Sunday, 28 January 2018

Eamon keeps on chugging in Eamon Remastered

Keith Dechant recently released Eamon Remastered:

"Eamon is a classic interactive fiction game with RPG elements, written for the Apple 2 in 1980. Eamon Remastered is a remake of the classic game for the modern web. Play Eamon adventures in your browser without needing an emulator."

The Lair of the Minotaur in Eamon Remastered

I’ve tried Eamon Remastered, and it’s very good, graceful work, though still with a few light bugs and features to come that are being tweaked out. Eamon Remastered provides a mechanically faithful port of Eamon’s Main Hall, the place where you make your characters, plus a collection of classic Eamon adventures you can try in any order you choose. Characters are stored locally on your computer, so all you need to play is a web browser. There are twenty adventures on the site so far. The starting selection appears to be a curated one, a mix of the historically famous (in Eamon circles), the good, and the reasonable/sensible. I mean reasonable in the sense that the player won’t be killed in such adventures, instantly and repeatedly, by deathtraps and supermonsters. The 250+ adventures made for Eamon during its heyday vary massively in their difficulty level, quality and setting because they were all written by different people, and weren’t subject to any oversight or master plan. Keith’s choice of adventures to port to Eamon Remastered so far looks to spare random visitors from the threat of wack difficulty, and also from the conundrum of having too many adventures to choose from.

(If you’d like to read more about the harsh nature of the challenge presented by some old school Eamons, see my reviews of The Tomb of Y’Golonac and The Pyramind of Anharos on IFDB.)

Keith’s work builds on an MS-DOS port of Eamon called Eamon Deluxe, by Frank Black, a previous (and indefinitely ongoing? Or is it now definitely not-going?) project that had one of the same aims as Eamon Remastered: to make Eamon more easily playable by more people. Eamon Deluxe sought to achieve this via the ubiquity of the DosBOX emulator and by enhancing screen reader compatibility, but when I recently retried Eamon Deluxe on a High Sierra Mac, it was a bit tetchy.

Eamon’s history has enough spread and divergence that it’s as fascinating a one to wander as that of its more cerebral antecedent, Crowther and Woods’s Adventure. You can follow Jason Dyer’s exhaustive attempts to catalogue differences across early versions of Adventure over in his Renga in Blue blog.
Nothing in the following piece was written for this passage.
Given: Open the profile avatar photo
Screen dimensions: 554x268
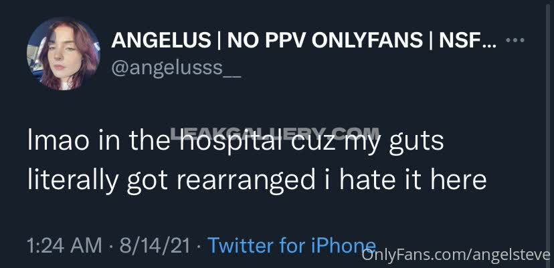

Eamon was born in a similarly accessible/hackable programming environment, and so from it grew a tree of numerous cousins, offshoots and ports, some with minor tweaks, some with major. Some of them were to other systems and some to languages other than English. Just over the past few years, more thought-to-be-lost adventures on old floppies have turned up and been added to the general library, or to the PC Eamon Museum.

Matt Clark’s intermittently updated blog The Eamon Adventurers Guild tracks all of these finds and updates. It's a good read if you want to see what Eamon stuff has been going on between 2004 and the present. A couple of my favourite posts include the tour of the historical promo disk for an envisioned (read: now vaporware) Apple IIGS-specific version of Eamon and the review of a sneaky commercial version of Eamon called Load’N’Go Beginners Cave.

A ton of heavy Eamon lifting was done post-heyday by Frank Black with Eamon Deluxe. As I understand it, another of its goals was an exhaustive one: to eventually port every Eamon adventure to Eamon Deluxe. It seems unlikely that will ever happen, but Eamon Deluxe already sports a solid catalogue of adventures, including some original ones for the system. It also contains a reorganised Eamon adventure tree with vacant branches in it ready to receive the yet-to-be-ported games. I was chuffed to see there’s even a slot in there for my game Leadlight.

Another neat feature of Eamon Deluxe is that it holds reviews for many of the adventures in the app itself. That’s to say that you can read them from the same interface in which you browse the adventures. This approach gives Eamon Deluxe the potential to be the Ultimate All-In-One Eamon Box, though I think it will remain a potential.